Exercise details — Word for word, reproduce all of the entries shown below.

------------------------------

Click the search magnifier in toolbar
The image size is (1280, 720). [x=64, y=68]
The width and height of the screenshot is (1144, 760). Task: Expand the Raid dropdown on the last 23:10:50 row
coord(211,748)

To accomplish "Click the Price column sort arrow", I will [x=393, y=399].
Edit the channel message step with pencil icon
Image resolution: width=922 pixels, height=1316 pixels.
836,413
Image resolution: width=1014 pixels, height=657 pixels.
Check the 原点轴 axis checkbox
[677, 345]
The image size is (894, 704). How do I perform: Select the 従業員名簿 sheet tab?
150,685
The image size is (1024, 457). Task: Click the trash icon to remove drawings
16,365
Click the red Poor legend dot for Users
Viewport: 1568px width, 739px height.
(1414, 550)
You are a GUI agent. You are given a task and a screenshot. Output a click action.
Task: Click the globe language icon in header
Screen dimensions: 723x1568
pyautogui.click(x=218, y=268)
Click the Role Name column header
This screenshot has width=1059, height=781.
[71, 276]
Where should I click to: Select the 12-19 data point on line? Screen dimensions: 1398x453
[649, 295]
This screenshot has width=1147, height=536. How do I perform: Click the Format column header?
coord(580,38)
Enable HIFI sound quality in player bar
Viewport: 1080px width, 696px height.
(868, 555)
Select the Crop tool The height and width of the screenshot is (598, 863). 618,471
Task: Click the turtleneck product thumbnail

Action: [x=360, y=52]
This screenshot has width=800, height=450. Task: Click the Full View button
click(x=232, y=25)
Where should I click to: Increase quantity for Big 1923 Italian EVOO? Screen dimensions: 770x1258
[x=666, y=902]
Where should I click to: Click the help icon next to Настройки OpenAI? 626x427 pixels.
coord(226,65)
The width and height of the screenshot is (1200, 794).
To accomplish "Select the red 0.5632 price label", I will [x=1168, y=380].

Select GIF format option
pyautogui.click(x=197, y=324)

------------------------------

Your response —
Click the search magnifier in toolbar
The image size is (1280, 720). [x=64, y=68]
The width and height of the screenshot is (1144, 760). Task: Expand the Raid dropdown on the last 23:10:50 row
coord(211,748)

To accomplish "Click the Price column sort arrow", I will [x=393, y=399].
Edit the channel message step with pencil icon
Image resolution: width=922 pixels, height=1316 pixels.
836,413
Image resolution: width=1014 pixels, height=657 pixels.
Check the 原点轴 axis checkbox
[677, 345]
The image size is (894, 704). How do I perform: Select the 従業員名簿 sheet tab?
150,685
The image size is (1024, 457). Task: Click the trash icon to remove drawings
16,365
Click the red Poor legend dot for Users
Viewport: 1568px width, 739px height.
(1414, 550)
You are a GUI agent. You are given a task and a screenshot. Output a click action.
Task: Click the globe language icon in header
Screen dimensions: 723x1568
pyautogui.click(x=218, y=268)
Click the Role Name column header
This screenshot has width=1059, height=781.
[71, 276]
Where should I click to: Select the 12-19 data point on line? Screen dimensions: 1398x453
[649, 295]
This screenshot has width=1147, height=536. How do I perform: Click the Format column header?
coord(580,38)
Enable HIFI sound quality in player bar
Viewport: 1080px width, 696px height.
(868, 555)
Select the Crop tool The height and width of the screenshot is (598, 863). 618,471
Task: Click the turtleneck product thumbnail

Action: [x=360, y=52]
This screenshot has width=800, height=450. Task: Click the Full View button
click(x=232, y=25)
Where should I click to: Increase quantity for Big 1923 Italian EVOO? Screen dimensions: 770x1258
[x=666, y=902]
Where should I click to: Click the help icon next to Настройки OpenAI? 626x427 pixels.
coord(226,65)
The width and height of the screenshot is (1200, 794).
To accomplish "Select the red 0.5632 price label", I will [x=1168, y=380].

Select GIF format option
pyautogui.click(x=197, y=324)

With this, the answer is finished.